Every line below that includes "agent" counts toward the total. Report that total alone.

Dataset extract ▸
Segment Open

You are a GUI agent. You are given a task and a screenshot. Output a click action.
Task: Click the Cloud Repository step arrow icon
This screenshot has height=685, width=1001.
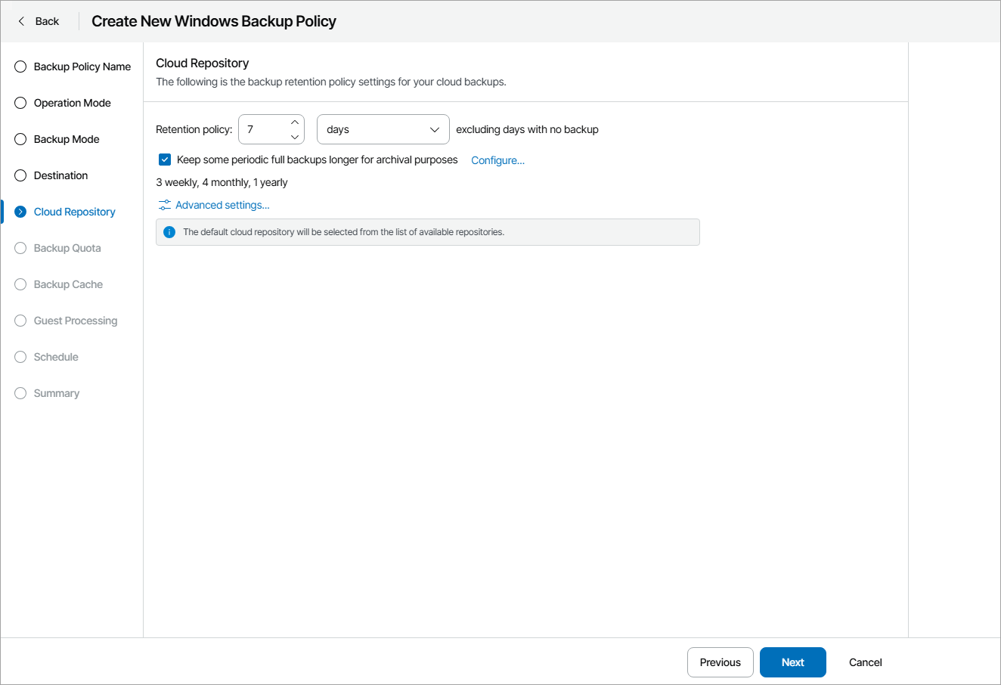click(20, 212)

Segment Closed
Segment Open

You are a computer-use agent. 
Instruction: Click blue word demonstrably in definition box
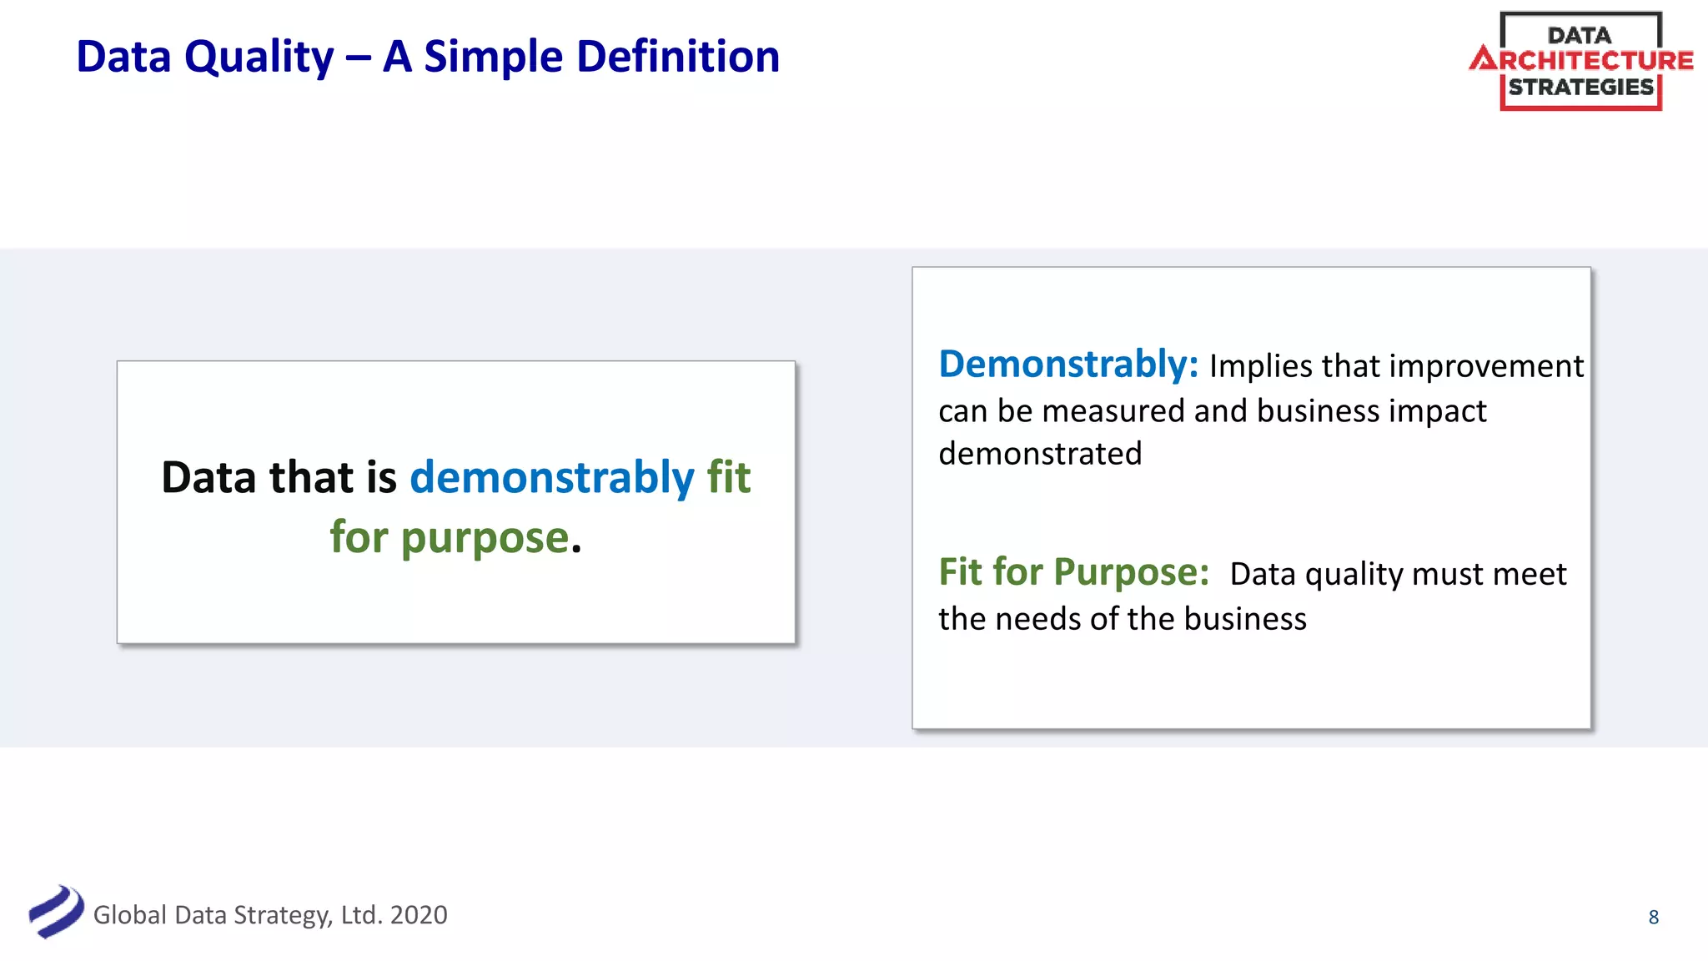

Segment Closed

Problem solution ▸
2